TEXT EXTRACT:
Spectacular Bid's failure to win the Belmont began a record-breaking drought: after Affirmed in 1978, no horse would complete the Triple Crown until American Pharoah achieved the feat in 2015. Spectacular Bid and American Pharoah are also the last two 2-year-old champions to run in the Belmont with Triple Crowns on the line.

Post-triple crown racing

Following the Belmont Stakes, Spectacular Bid took two months off to recover from the injury. He returned to racing with Hall of Fame jockey Bill Shoemaker, who rode him through most of the remainder of his career. His first race back was in August 1979 in an allowance race at Delaware Park. He won by more than 17 lengths and set a new track record for 1 miles, 1:41.6. Spectacular Bid followed this performance with a win at the Marlboro Cup at Belmont Park, beating both horses he had lost to in the Belmont Stakes: Coastal and Golden Act. He was scheduled to race in the Marlboro against 1978 Triple Crown winner Affirmed, but Affirmed's owners bowed out of the race in reaction to a 133-pound impost assignment to Affirmed.

Spectacular Bid did meet Affirmed in the Jockey Club Gold Cup at Belmont in October, where he made repeated challenges and finished second to the Triple Crown winner. This was the last race Spectacular Bid lost, and the only time, apart from the Belmont, in which he raced over a mile and a half. He finished the year with one more race, the Meadowlands Cup, again setting a track record at 1 miles, 2:01.2. At the end of the year, he was unanimously awarded the title of Eclipse champion three-year-old colt for the year and was runner-up to Affirmed in the vote for Horse of the Year. His winnings for this year totalled US$1,279,333.

1980: four-year-old season

As a four-year-old, Spectacular Bid started in nine races, winning them all for earnings of US$1,117,790. He set five track records at distances of 7 furlongs, 1 mile, 1¼ miles, and twice at 1⅛ miles.

His first three races were part of the "Strub Series", all held at the Santa Anita Park course that the late Charles H. Strub owned and built. Spectacular Bid carried 126 pounds in each race and defeated Flying Paster each time. The first race in the series was the Grade II Malibu Stakes at 7 furlong. Spectacular Bid ran the distance in 1:20, which stood as a track record for 27 years until Santa Anita removed its dirt track in favor of an artificial surface. Then he won the Grade II San Fernando Stakes, and finally, he won the Grade I Strub Stakes at 1¼ miles, running the fastest 1¼ miles ever on a dirt track, 1:57.8, and breaking a 30-year-old record of 1:58.2 set by Hall of Famer Noor carrying under 130 pounds in 1950. As of 2020, Spectacular Bid's time still stands as the world record on a dirt track.

DIRECTIVE 1:
Return the part of the Spectacular Bid text from "Post-triple crown racing" up to and including "assignment to Affirmed.", copied word for word.
The listing has no connection to the text on Spectacular Bid.

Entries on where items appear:
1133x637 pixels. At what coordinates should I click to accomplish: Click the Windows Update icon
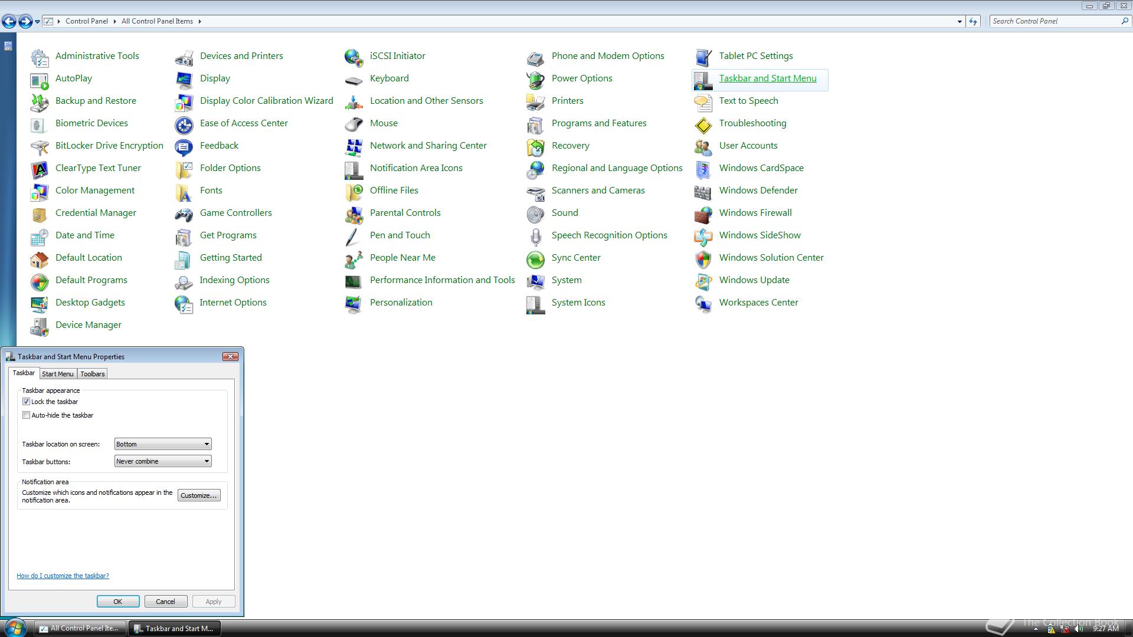click(x=702, y=281)
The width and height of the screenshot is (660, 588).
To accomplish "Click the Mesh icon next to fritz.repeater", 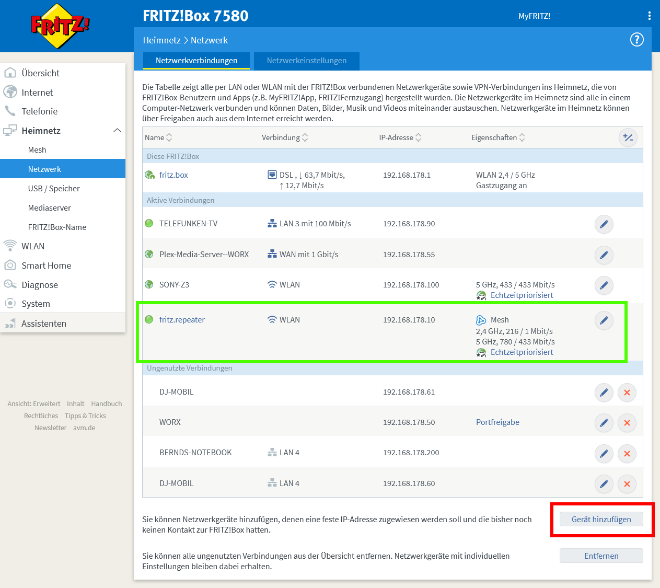I will (480, 319).
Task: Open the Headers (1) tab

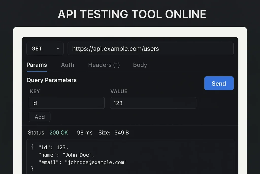Action: click(x=104, y=65)
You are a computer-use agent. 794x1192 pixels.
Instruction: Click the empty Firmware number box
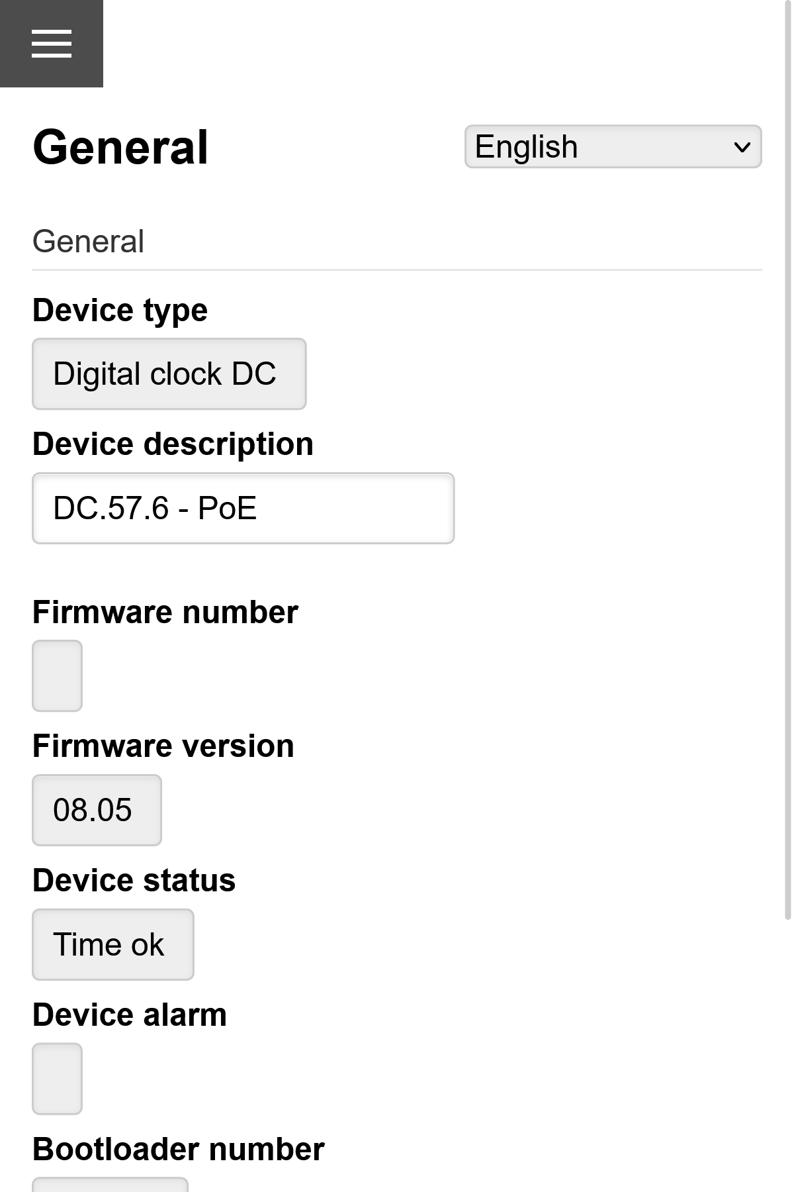tap(57, 675)
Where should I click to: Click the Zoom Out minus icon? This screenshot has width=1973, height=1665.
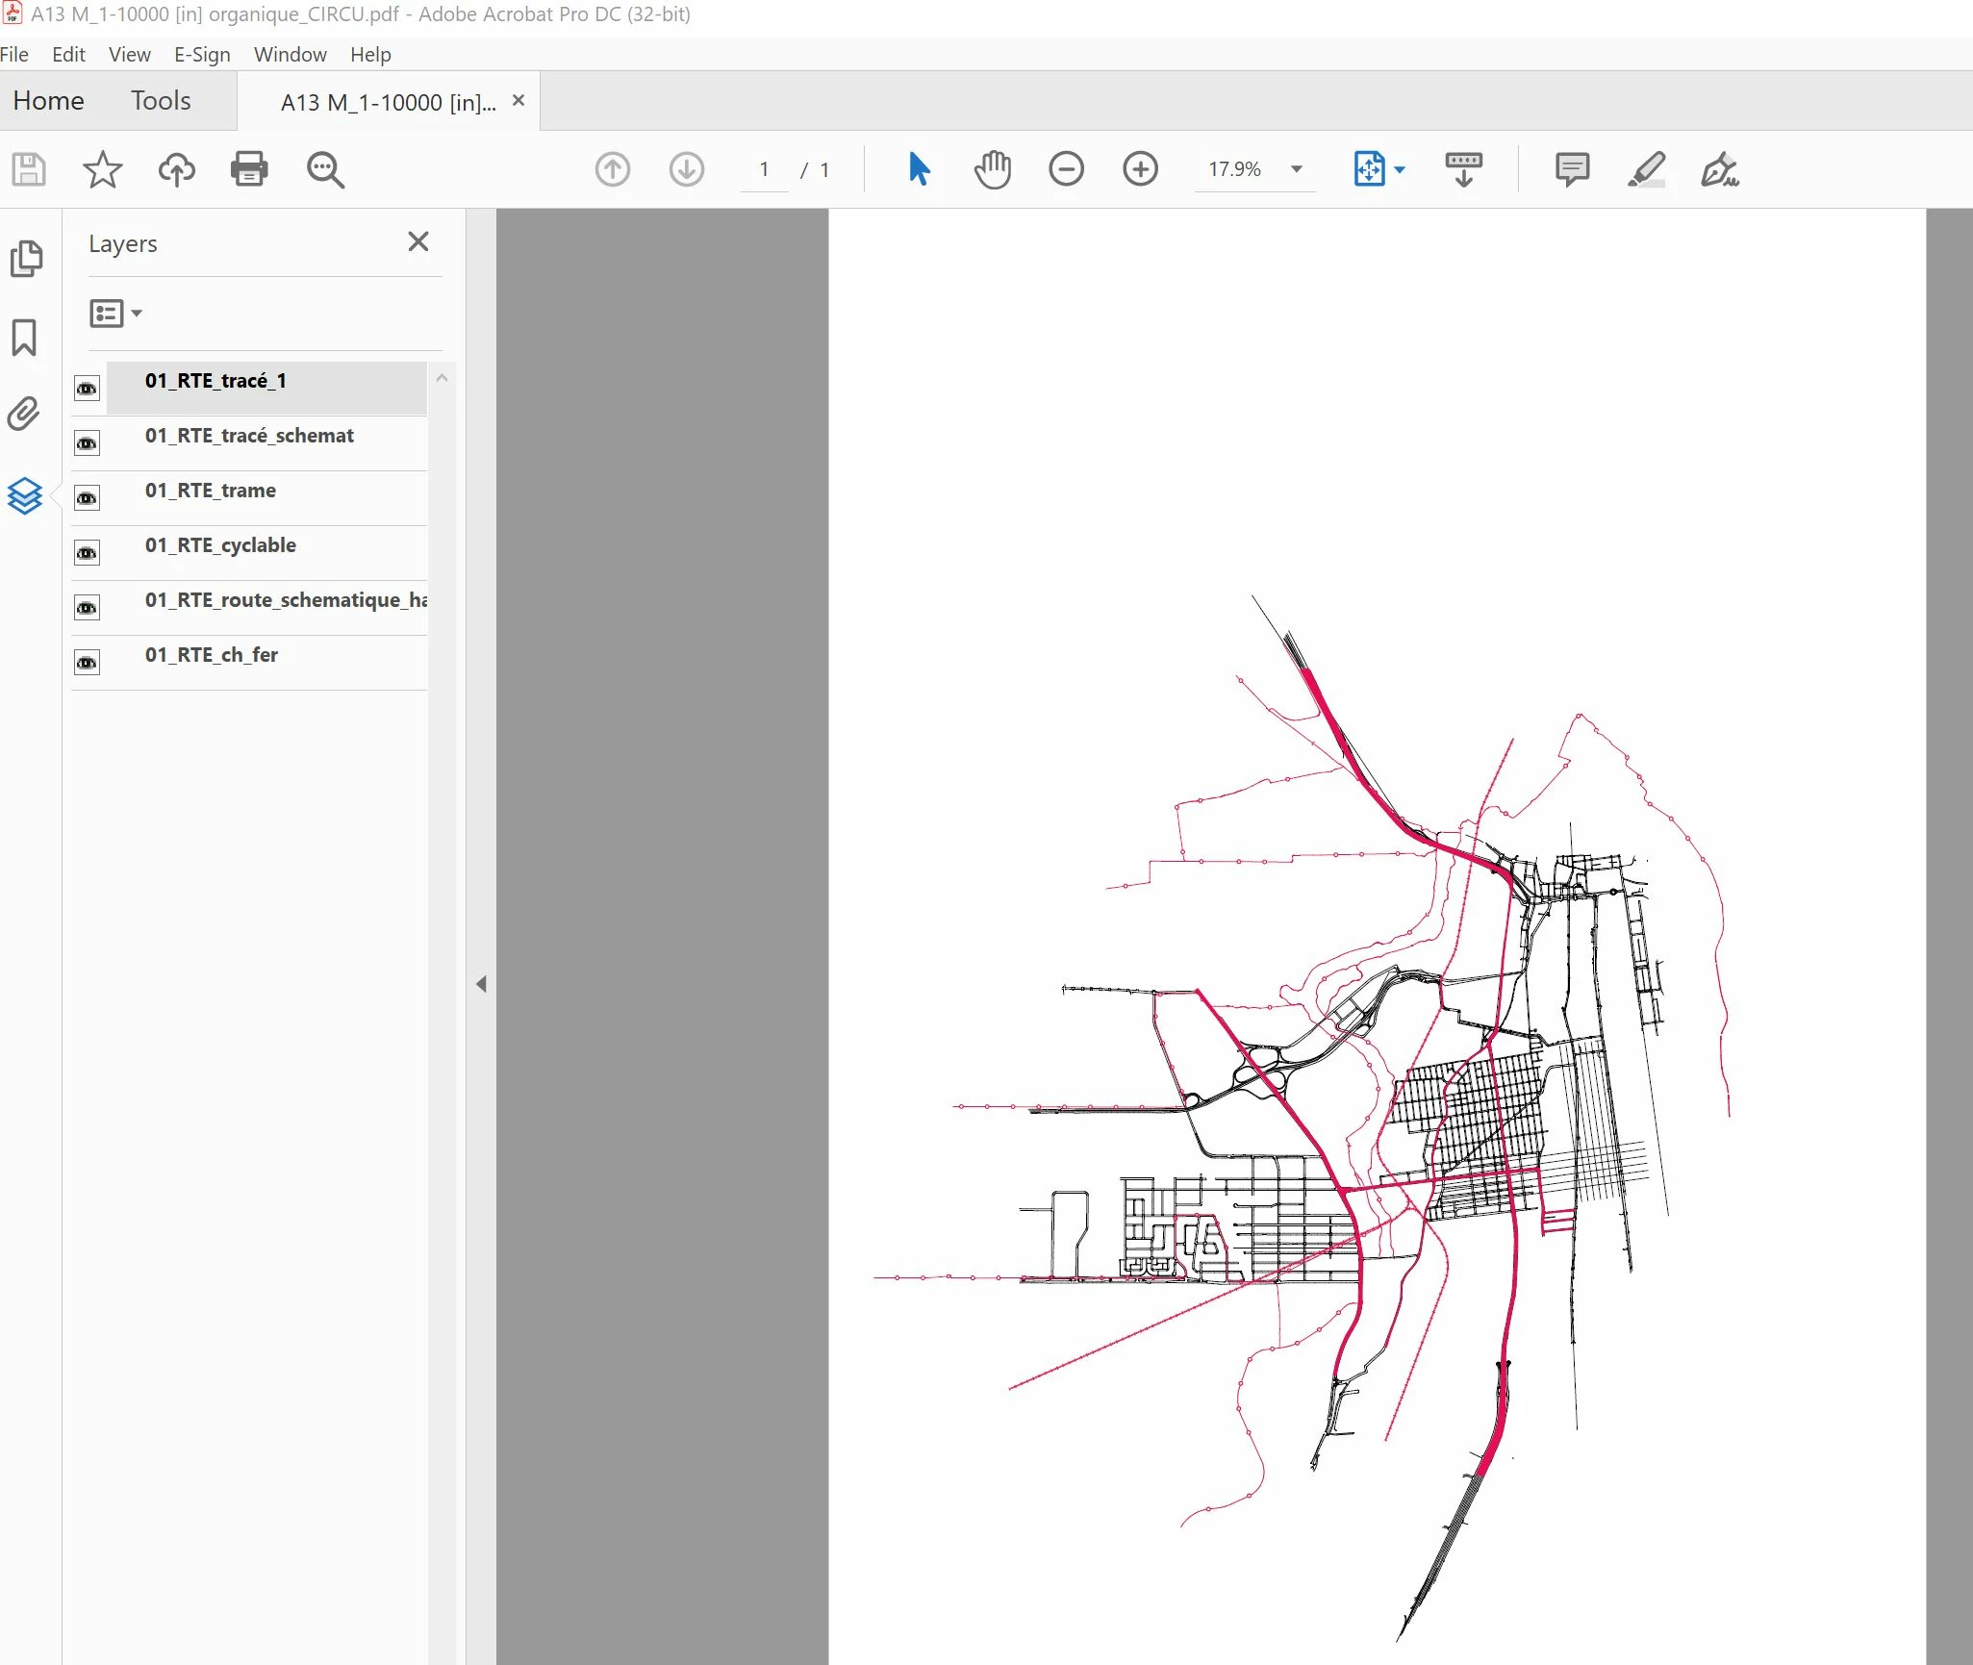coord(1066,170)
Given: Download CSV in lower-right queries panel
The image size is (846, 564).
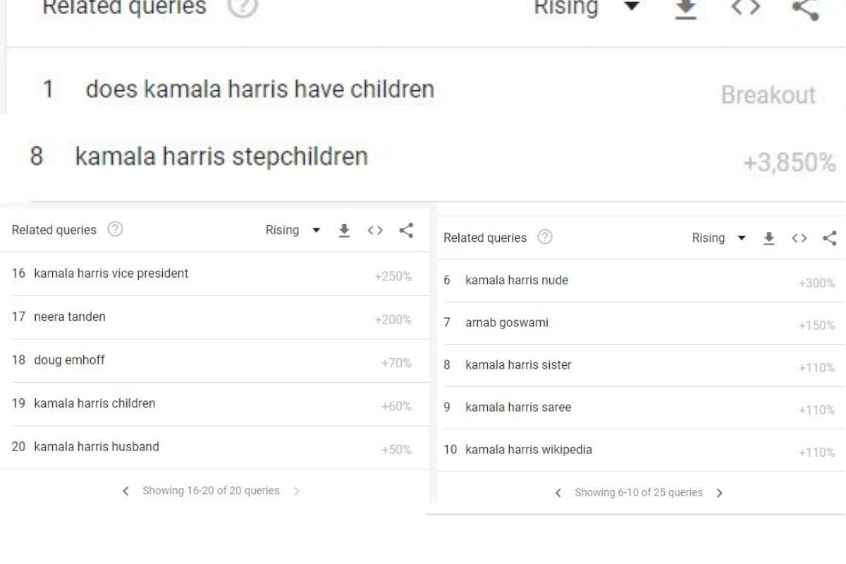Looking at the screenshot, I should click(x=769, y=238).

DIRECTIVE 2:
Retype the lines of the listing from the line with "You are a computer-use" up to and including the last line of the listing, leaving the pictures out.

TASK RESPONSE 1:
Post-triple crown racing

Following the Belmont Stakes, Spectacular Bid took two months off to recover from the injury. He returned to racing with Hall of Fame jockey Bill Shoemaker, who rode him through most of the remainder of his career. His first race back was in August 1979 in an allowance race at Delaware Park. He won by more than 17 lengths and set a new track record for 1 miles, 1:41.6. Spectacular Bid followed this performance with a win at the Marlboro Cup at Belmont Park, beating both horses he had lost to in the Belmont Stakes: Coastal and Golden Act. He was scheduled to race in the Marlboro against 1978 Triple Crown winner Affirmed, but Affirmed's owners bowed out of the race in reaction to a 133-pound impost assignment to Affirmed.

TASK RESPONSE 2:
You are a computer-use agent. 794x1192 pixels.
Instruction: Click the empty Firmware number box
tap(57, 675)
Where should I click to: Click the Zoom Out minus icon? This screenshot has width=1973, height=1665.
coord(1066,170)
Given: Download CSV in lower-right queries panel
The image size is (846, 564).
Looking at the screenshot, I should click(x=769, y=238).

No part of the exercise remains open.